- [Stored records]:

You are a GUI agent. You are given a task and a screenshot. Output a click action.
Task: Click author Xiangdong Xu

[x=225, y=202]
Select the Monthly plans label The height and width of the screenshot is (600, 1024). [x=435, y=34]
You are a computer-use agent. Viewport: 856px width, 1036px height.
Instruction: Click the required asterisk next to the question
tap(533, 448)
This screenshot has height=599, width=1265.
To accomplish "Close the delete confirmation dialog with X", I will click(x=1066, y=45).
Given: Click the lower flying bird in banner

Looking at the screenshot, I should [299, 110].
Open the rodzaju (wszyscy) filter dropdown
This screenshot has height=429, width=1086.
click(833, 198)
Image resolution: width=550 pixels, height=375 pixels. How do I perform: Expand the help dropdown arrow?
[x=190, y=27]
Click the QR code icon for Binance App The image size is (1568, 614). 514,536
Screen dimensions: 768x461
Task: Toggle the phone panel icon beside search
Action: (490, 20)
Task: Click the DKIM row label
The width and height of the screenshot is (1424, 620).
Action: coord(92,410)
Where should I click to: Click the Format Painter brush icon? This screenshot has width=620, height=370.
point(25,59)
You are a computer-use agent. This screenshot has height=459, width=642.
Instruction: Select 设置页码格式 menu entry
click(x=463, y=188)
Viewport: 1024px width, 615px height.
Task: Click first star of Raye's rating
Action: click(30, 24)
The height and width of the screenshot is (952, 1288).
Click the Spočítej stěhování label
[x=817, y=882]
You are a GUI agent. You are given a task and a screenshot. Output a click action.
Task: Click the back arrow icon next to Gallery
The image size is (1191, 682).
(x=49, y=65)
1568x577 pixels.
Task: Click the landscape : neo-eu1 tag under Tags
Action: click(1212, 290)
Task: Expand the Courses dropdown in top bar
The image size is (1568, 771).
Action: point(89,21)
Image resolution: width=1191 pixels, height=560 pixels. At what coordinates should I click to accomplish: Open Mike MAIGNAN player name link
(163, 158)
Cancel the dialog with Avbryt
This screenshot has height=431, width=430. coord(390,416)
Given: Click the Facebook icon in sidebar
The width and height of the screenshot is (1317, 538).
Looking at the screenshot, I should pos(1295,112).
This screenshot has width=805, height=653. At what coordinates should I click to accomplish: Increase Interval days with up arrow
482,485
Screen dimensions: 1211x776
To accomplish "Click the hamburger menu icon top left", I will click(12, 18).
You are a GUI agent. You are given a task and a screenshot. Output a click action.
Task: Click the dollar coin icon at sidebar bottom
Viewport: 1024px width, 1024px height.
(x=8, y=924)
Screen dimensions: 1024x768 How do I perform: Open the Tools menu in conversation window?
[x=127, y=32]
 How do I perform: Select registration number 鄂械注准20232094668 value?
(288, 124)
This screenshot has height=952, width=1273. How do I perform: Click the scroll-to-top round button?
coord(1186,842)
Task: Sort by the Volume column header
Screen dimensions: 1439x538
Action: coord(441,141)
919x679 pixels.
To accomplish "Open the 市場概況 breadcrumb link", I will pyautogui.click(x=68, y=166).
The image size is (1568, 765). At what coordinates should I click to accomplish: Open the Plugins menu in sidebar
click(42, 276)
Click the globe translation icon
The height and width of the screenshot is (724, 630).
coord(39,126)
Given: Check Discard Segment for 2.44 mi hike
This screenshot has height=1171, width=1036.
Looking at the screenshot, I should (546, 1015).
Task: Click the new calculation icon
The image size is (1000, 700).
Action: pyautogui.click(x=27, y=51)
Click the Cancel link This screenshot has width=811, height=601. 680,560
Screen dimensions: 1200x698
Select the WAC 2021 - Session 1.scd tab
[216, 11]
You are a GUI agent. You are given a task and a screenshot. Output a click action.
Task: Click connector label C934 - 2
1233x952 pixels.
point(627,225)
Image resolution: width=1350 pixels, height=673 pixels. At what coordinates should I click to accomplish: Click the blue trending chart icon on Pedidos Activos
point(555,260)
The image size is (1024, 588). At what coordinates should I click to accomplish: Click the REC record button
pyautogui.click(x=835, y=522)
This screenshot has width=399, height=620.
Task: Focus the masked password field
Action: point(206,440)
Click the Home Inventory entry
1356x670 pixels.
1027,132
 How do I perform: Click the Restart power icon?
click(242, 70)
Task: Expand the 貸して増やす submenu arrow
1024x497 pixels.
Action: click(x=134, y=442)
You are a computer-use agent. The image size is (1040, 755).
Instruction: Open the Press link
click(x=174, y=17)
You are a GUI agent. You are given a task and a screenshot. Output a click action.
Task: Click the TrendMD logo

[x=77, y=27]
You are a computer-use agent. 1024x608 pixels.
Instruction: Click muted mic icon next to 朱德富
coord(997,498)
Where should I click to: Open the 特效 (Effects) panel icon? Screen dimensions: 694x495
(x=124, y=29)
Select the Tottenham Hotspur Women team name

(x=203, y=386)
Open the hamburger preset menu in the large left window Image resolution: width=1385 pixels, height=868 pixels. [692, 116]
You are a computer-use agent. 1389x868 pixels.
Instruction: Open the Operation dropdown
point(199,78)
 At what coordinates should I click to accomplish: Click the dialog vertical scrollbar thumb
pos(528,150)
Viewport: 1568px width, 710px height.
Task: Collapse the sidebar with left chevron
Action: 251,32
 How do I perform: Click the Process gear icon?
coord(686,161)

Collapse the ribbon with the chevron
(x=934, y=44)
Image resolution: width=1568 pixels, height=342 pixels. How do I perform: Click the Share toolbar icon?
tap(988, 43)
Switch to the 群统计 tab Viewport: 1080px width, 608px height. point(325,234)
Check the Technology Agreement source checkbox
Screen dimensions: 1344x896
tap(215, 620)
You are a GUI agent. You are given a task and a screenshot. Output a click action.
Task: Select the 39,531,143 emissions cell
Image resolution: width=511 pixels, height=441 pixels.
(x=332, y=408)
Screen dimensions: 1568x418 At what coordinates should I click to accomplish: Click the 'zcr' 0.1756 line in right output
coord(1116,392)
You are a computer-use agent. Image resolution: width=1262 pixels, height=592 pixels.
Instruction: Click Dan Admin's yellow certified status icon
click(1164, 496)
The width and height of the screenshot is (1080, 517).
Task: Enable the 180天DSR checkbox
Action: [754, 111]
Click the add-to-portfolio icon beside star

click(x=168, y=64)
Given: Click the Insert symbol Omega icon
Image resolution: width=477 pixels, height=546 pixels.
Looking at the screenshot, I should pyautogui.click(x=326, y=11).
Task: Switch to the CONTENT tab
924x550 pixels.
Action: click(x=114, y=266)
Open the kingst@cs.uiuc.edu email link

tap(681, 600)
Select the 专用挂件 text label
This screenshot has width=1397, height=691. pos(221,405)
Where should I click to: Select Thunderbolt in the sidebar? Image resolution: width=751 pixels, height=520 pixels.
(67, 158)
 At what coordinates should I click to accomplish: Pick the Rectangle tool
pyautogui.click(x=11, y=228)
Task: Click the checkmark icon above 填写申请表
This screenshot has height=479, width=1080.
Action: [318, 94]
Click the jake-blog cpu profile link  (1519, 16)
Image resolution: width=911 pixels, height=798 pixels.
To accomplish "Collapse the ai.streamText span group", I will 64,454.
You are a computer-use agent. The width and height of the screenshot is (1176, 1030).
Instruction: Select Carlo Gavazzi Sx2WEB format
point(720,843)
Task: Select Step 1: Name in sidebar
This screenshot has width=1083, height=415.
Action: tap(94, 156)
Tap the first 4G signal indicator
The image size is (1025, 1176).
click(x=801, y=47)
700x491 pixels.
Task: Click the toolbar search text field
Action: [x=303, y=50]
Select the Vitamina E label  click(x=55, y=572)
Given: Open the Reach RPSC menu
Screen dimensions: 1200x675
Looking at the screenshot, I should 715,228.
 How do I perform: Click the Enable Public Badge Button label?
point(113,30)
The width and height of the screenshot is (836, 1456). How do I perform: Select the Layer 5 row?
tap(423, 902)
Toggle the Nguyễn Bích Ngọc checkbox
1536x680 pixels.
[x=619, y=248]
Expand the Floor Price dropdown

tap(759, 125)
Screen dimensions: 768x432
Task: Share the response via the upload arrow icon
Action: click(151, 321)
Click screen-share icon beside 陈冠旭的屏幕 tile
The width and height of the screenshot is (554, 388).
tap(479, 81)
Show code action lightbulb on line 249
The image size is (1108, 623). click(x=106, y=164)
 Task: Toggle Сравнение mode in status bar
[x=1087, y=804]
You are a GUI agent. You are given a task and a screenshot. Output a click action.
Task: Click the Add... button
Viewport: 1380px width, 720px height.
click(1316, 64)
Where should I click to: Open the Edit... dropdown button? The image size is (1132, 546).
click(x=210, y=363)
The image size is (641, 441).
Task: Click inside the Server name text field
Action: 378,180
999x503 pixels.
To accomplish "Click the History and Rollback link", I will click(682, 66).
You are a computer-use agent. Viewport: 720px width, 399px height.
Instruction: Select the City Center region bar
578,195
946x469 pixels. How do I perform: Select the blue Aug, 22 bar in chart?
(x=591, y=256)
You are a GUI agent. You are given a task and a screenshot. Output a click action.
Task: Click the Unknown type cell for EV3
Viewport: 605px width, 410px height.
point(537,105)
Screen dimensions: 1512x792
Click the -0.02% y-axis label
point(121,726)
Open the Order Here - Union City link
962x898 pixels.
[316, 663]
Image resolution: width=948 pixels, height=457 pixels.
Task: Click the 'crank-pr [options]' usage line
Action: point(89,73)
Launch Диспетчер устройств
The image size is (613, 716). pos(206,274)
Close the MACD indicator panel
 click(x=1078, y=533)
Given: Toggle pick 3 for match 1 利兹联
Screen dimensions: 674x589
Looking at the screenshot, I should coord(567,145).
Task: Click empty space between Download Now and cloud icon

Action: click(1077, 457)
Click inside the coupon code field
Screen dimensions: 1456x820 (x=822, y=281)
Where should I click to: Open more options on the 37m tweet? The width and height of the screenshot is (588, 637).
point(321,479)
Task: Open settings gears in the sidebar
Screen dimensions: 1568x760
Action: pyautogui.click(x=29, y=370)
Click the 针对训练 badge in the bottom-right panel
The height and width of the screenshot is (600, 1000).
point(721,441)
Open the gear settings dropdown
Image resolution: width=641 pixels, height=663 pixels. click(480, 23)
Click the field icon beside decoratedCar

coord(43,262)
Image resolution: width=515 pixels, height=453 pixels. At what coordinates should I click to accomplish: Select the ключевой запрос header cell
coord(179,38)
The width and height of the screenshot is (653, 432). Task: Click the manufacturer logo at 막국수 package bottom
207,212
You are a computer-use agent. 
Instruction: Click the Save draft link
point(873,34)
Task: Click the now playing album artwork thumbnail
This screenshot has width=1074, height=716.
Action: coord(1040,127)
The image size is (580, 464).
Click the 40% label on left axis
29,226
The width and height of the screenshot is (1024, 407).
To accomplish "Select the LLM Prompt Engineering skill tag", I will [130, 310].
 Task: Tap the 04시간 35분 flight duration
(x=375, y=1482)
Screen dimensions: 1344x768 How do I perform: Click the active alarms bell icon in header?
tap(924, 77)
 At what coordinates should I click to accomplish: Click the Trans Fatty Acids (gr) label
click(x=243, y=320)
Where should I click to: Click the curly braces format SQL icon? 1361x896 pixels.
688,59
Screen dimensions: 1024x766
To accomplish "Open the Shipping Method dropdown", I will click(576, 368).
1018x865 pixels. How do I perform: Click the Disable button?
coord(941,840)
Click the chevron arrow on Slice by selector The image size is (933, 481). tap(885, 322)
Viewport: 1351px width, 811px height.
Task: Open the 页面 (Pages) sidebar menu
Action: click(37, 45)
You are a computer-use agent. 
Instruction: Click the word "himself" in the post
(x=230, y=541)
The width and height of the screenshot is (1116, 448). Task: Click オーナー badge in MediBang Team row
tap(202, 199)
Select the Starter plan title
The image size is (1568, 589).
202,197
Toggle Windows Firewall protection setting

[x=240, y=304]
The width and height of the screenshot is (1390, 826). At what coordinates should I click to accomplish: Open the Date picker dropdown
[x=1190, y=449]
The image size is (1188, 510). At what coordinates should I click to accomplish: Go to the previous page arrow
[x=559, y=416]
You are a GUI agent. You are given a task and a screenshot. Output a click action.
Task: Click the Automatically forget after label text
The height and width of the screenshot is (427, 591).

- [Task brief]:
How many of the lines above include the string "Switch"? Give only the number.

- [Response to this exercise]:
2